Are Brookhaven city officials meeting in secret? Aldermen deny access to committee meeting; also skirting law by meeting in pairs to avoid quorum
Published 11:32 pm Friday, May 4, 2018
A trio of Brookhaven aldermen met behind closed doors this week in what a government transparency expert says may be a violation of open meetings laws, and one alderman’s comments indicate city leaders may be doing so habitually.
On Tuesday, a Brookhaven Board of Aldermen committee consisting of Ward 1 Alderman Dorsey Cameron, Ward 4 Alderman Jason Snider and Ward 6 Alderman Shelley Harrigill met in a small conference room in Mayor Joe Cox’s office to discuss a feasibility study for a proposed community center and swimming pool with city engineer Mike McKenzie and Elley Guild Hardy architect Taylor Claussen. A Daily Leader reporter, by chance, noticed the meeting in progress and asked to attend, but aldermen shut the door and McKenzie denied the newspaper’s admittance on their behalf.
“There’s a time and a place, but not today,” McKenzie said.
But the committee meeting should have been open to the public, according to state law, and notice that the meeting was taking place should have been posted beforehand. The city’s blackboard in the lobby of the Lincoln County-Brookhaven Government Complex — where notices of all special-called meetings are posted — made no mention of any committee meetings on that or any other day.
The committee was meeting in a special-called session. All members were present.
The Mississippi Open Meetings Act considers such a committee as a “public body” and “shall be open to the public at all times unless declared an executive session.” The law allows 14 specific exemptions that allow a meeting to be closed to the public.
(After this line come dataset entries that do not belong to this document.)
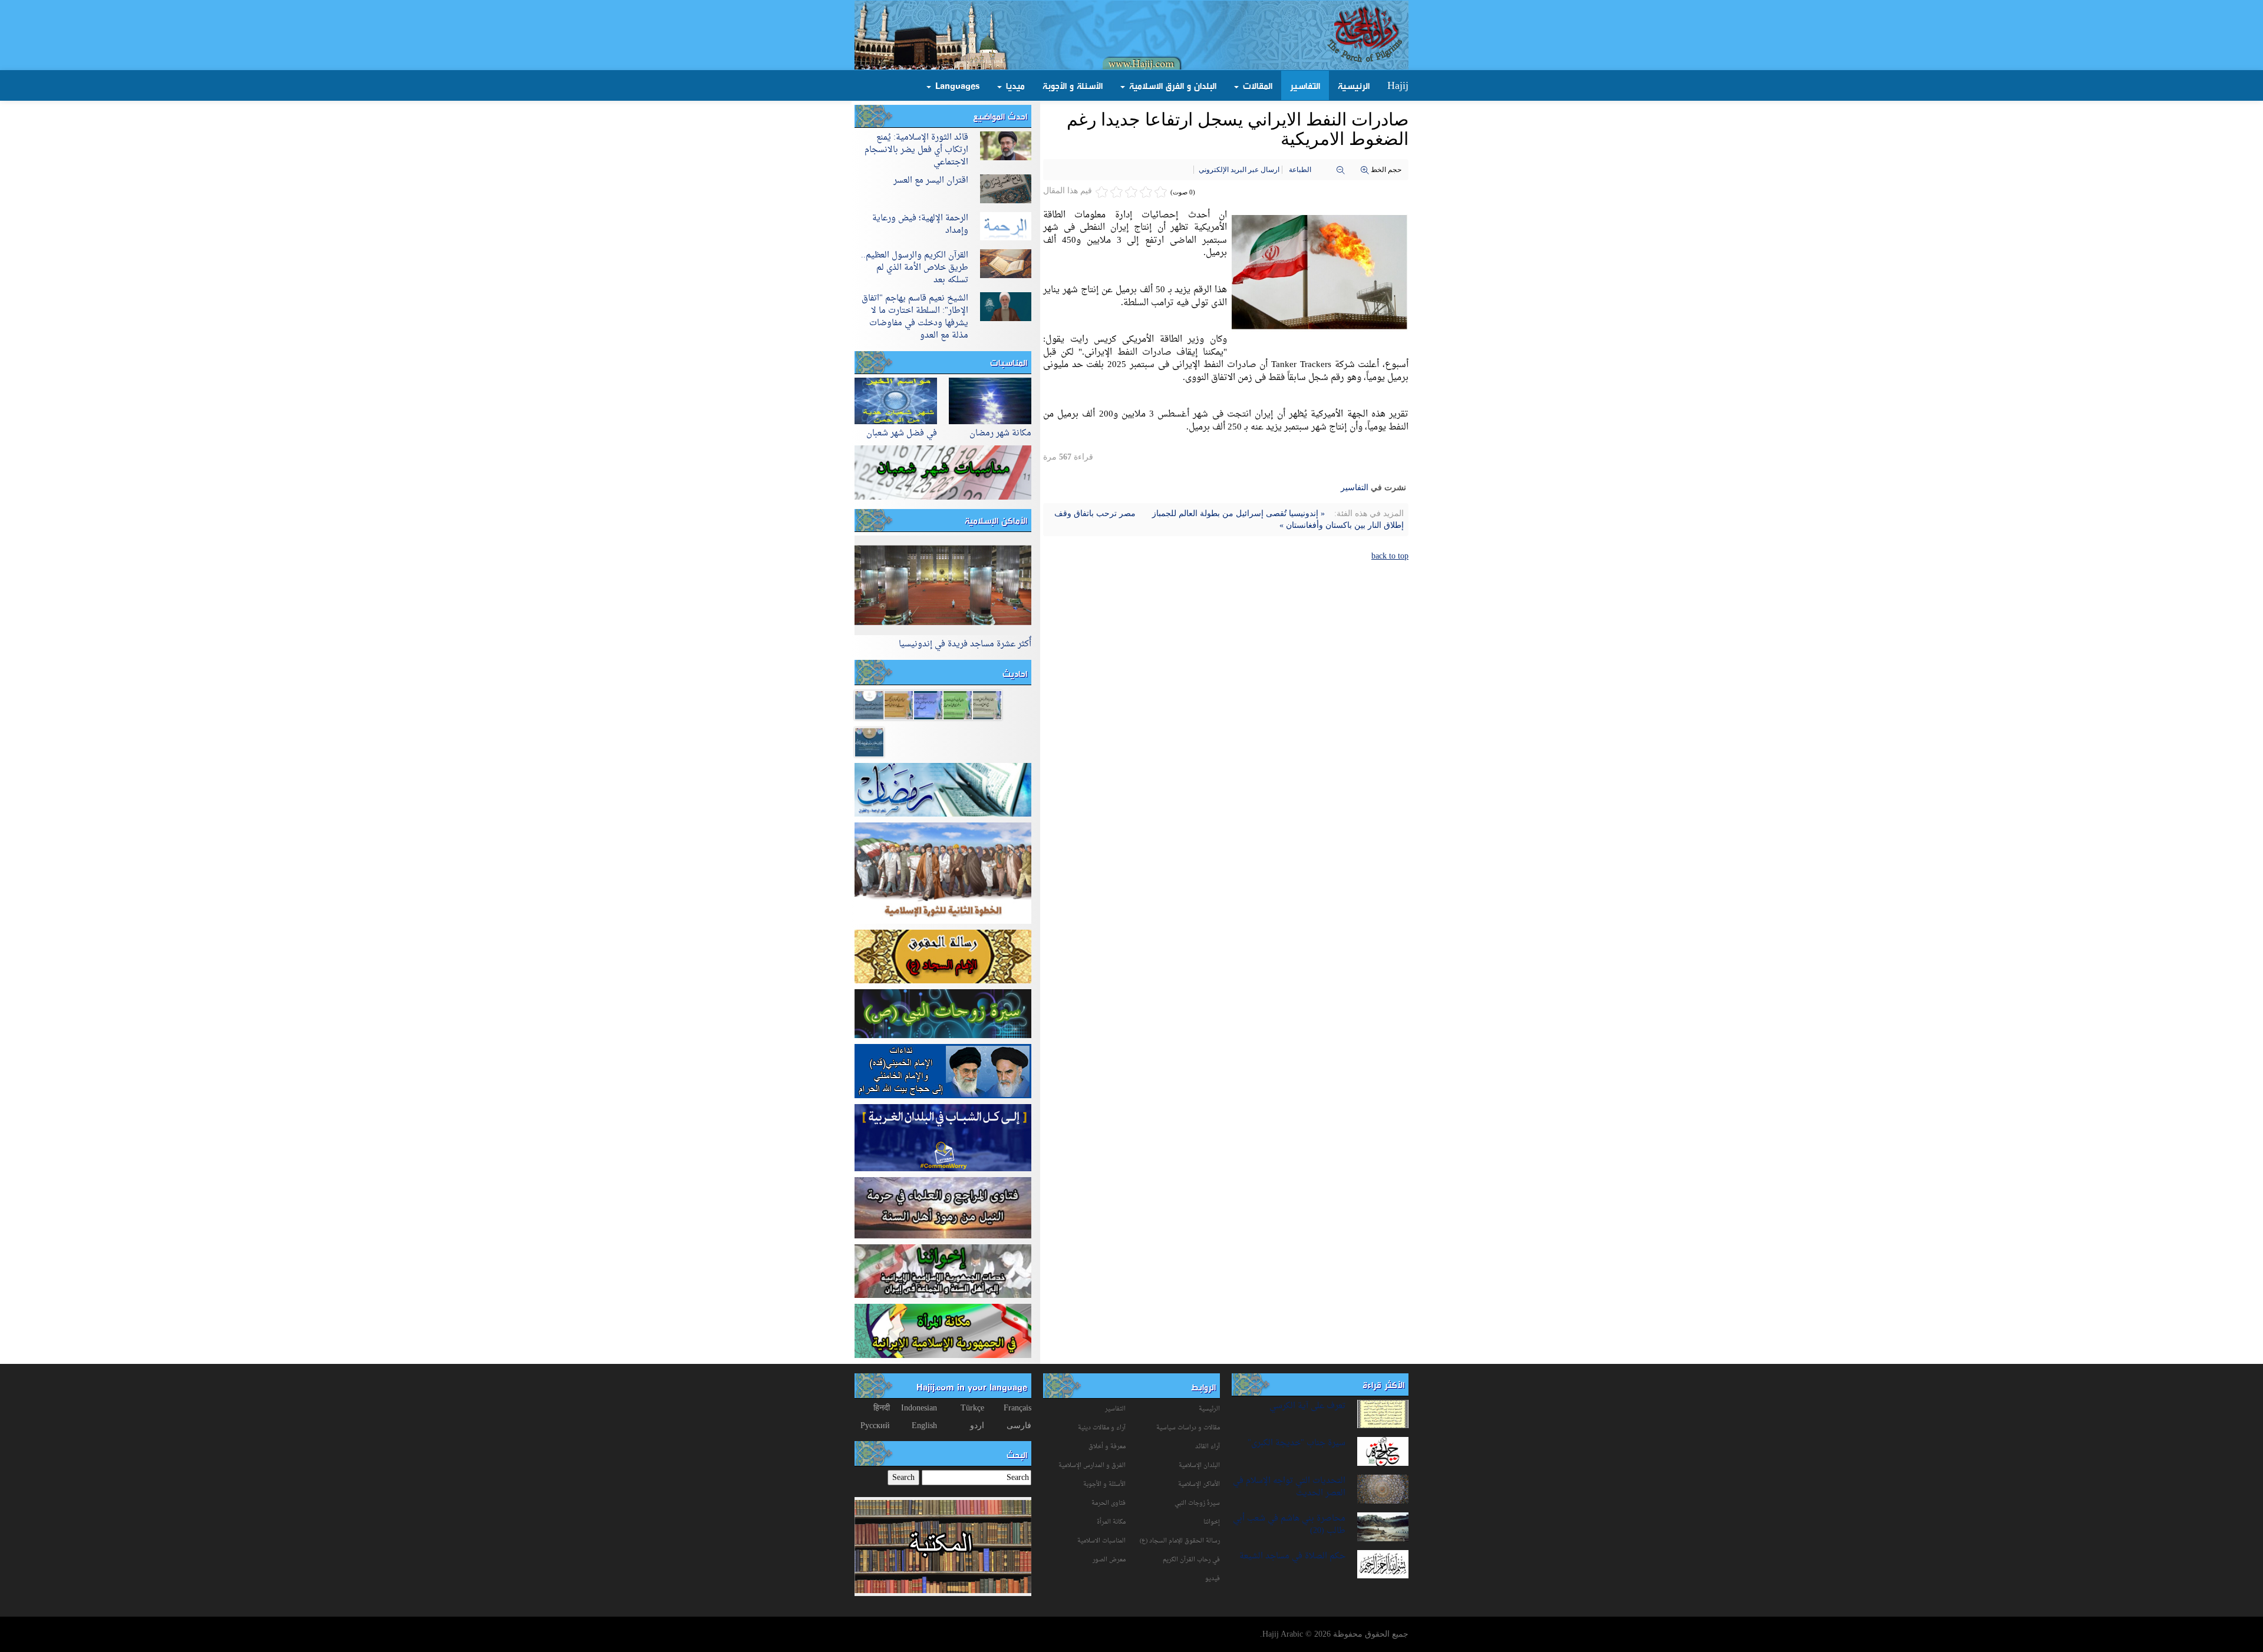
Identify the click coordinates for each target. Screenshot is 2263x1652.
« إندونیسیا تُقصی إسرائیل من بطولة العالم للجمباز (1237, 513)
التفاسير (1305, 85)
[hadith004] (869, 741)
City officials did not cite any exemption to the law when they explained why the meeting was not open.
“You should be allowed to attend unless it is a personnel issue or some other exempt purpose,” said Leonard Van Slyke, a media and First Amendment attorney in Jackson. “They would need to start the meeting in an open fashion and vote on any exempt purpose.”
The newspaper tried to gather more information about the meeting, but officials offered no additional details.
“They’re not having an illegal meeting,” Cox said from the door of his office. “They do not have a quorum.”
When asked why the newspaper could not sit in on the meeting, Cox ignored the question and shut his office door. He did not respond to a phone call seeking additional comment.
When the meeting ended, Harrigill repeated Cox’s claim the meeting was legal because there was no quorum — the number of elected officials needed to make decisions on the city’s behalf. She referred further questions to McKenzie, who is neither elected nor a city employee.
“If it is a committee of the board, then there is a quorum of the committee,” Van Slyke said. All members of the committee were present.
Comments Harrigill made to The Daily Leader last month also raise concerns that city officials use their interpretation of quorum rules to avoid the open meetings law with regularity.
During an April 27 interview concerning the development of the city’s comprehensive plan, Harrigill told the newspaper aldermen met with planning consultant Slaughter & Associates in small groups to avoid having a quorum present.
“It was just two at a time, it was whoever could come in increments,” Harrigill said. “We met for probably 30, 45 minutes and they just kind of went over the different topics and the different things that needed to be updated.”
Just last year, the Mississippi Supreme Court unanimously ruled a government cannot set up meetings with less than a quorum of members present just to be free of the open meetings law. Justices upheld a Mississippi Ethics Commission ruling against the City of Columbus, saying the city’s meetings were set up with less than a quorum “with the express intent of circumventing the act.”
In 2014, the Columbus mayor and aldermen held several non-quorum meetings to discuss policy and development issues. The meetings were not announced in advance nor open to the public, and a reporter from The Commercial Dispatch was denied entry.
The Dispatch went on to win an ethics complaint against Columbus, which the city appealed to Lowndes County Chancery Court. When the chancery court upheld the newspaper’s complaint, the city went to the Supreme Court for its final reprimand.
State law requires government meetings to be open and available to the public so citizens may see how their government is performing. The Open Meetings Act begins with the declaration that openness in government is critical to “the fundamental philosophy of the American constitutional form of representative government.”
“An informed voting public is essential to maintaining a free society,” Van Slyke said.